2. Materials and Methods
The procedures of this study followed good clinical practice (GCP). The study protocol was approved by The Bioethics Committee of the Pomeranian Medical University in Szczecin 10.06.2019 (KB-0012/172/06/19). Eligible patients received oral and written information at least 24 h before the operation. The study was performed between November 2019 and September 2021 in the Cardiac Surgery Department of Pomeranian Medical University in Szczecin, Poland.

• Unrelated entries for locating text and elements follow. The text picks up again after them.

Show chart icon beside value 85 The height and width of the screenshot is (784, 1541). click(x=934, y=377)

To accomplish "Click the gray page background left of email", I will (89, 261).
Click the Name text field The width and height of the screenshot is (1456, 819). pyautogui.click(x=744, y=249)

2.1. Inclusion and Exclusion Criteria of the Study
The inclusion criteria for the study were: age over 18 years; chronic coronary artery disease (CAD), qualified for coronary artery bypass grafting with the use of cardiopulmonary bypass; elective surgery; and left ventricular ejection fraction (LVEF) ≥ 40%. The following were exclusion criteria: pulmonary diseases with a severe or moderate restrictive or obstructive disorder; mitral, tricuspid, aortic, or pulmonic valve insufficiency or stenosis qualified for operation according to 2021 ESC/EACTS Guidelines for the management of valvular heart disease [8]; non-elective surgery; LVEF < 40%; infective endocarditis; hypertrophic cardiomyopathy; atrial fibrillation or post-pacemaker/cardioverter defibrillator implantation status; pulmonary arterial hypertension diagnosed preoperatively according to right heart catheterization and perioperative myocardial infarction (MI type 5), defined according to the fourth universal definition of myocardial infarction [9]. Initially, sixty-two patients were included in the study. Five patients were excluded postoperatively due to hemorrhagic complications requiring surgical revision, and one patient was excluded due to post-CABG myocardial infarction requiring emergency angioplasty.

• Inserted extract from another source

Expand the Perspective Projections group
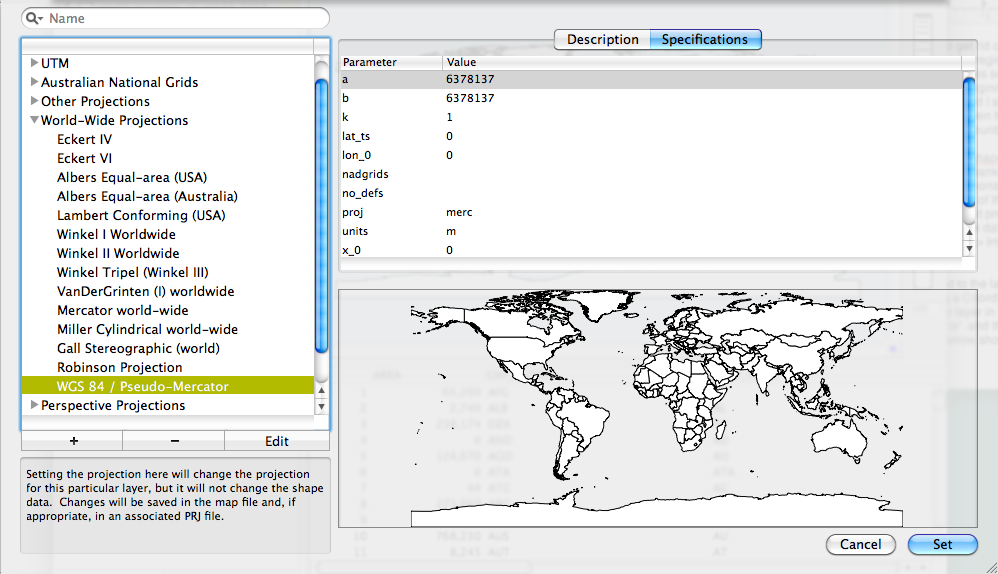998x574 pixels. [35, 405]
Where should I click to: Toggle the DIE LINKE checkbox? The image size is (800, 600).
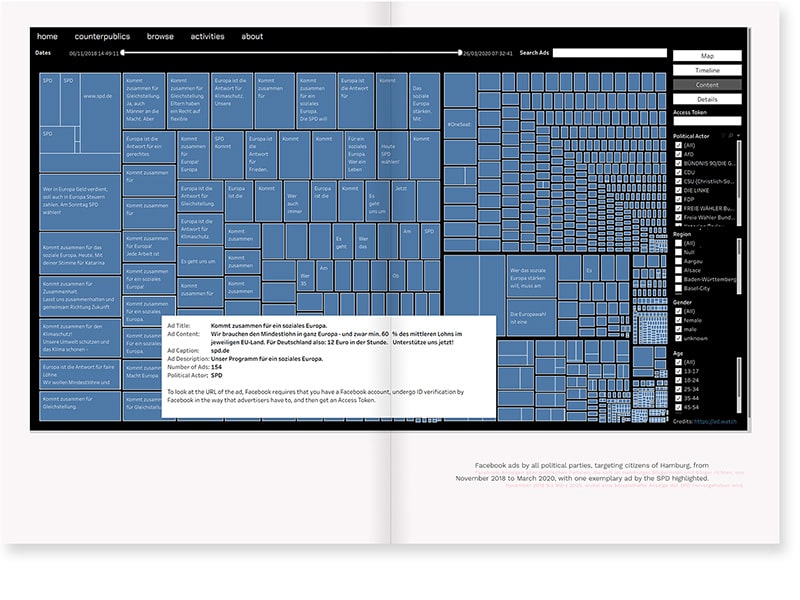[x=678, y=190]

2.2. Echocardiographic Measurements
A certified echocardiographer performed all studies 24 h preoperatively in the Echocardiography Workroom of the Cardiac Surgery Clinic of the Pomeranian Medical University (Philips EpiqCvx; Software Version: 3.0.3; Philips Ultrasound Inc., Bothell, WA, USA).

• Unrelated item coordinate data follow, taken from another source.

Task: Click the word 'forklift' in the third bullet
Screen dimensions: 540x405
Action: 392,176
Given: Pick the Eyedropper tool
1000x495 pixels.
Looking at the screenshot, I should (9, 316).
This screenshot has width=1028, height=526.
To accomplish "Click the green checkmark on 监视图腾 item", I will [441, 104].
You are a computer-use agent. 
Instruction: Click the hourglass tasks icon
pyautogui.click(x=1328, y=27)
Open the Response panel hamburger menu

The left ventricular ejection fraction (LVEF) was estimated using Simpson’s method. Left ventricular diastolic dysfunction and its stage were defined according to the American Society of Echocardiography and the European Association of Cardiovascular Imaging 2016 Guidelines [10]. Initially, we assessed the LVEF. The diagnosis pathway depended on the left ventricular ejection fraction (mildly reduced LVEF: greater than or equal to 40% and less than 50%; or preserved LVEF: greater than or equal to 50%). The scheme of the LV diastolic dysfunction assessment is shown in Appendix A.
2.3. Perioperative Management and Surgery Procedures
Every patient qualified for the study received a single dose of oral benzodiazepine one hour before the operation. CABG with the use of cardiopulmonary bypass (CPB) was performed in every patient.
2.3.1. General Anesthesia Procedures
Every patient underwent general anesthesia with a single intravenous bolus of opioids and etomidate during induction of the procedure and with use of pancuronium as a myorelaxant agent. The anesthesia was maintained with an inhaled agent (Sevoflurane). No patients received inhaled nitric oxide.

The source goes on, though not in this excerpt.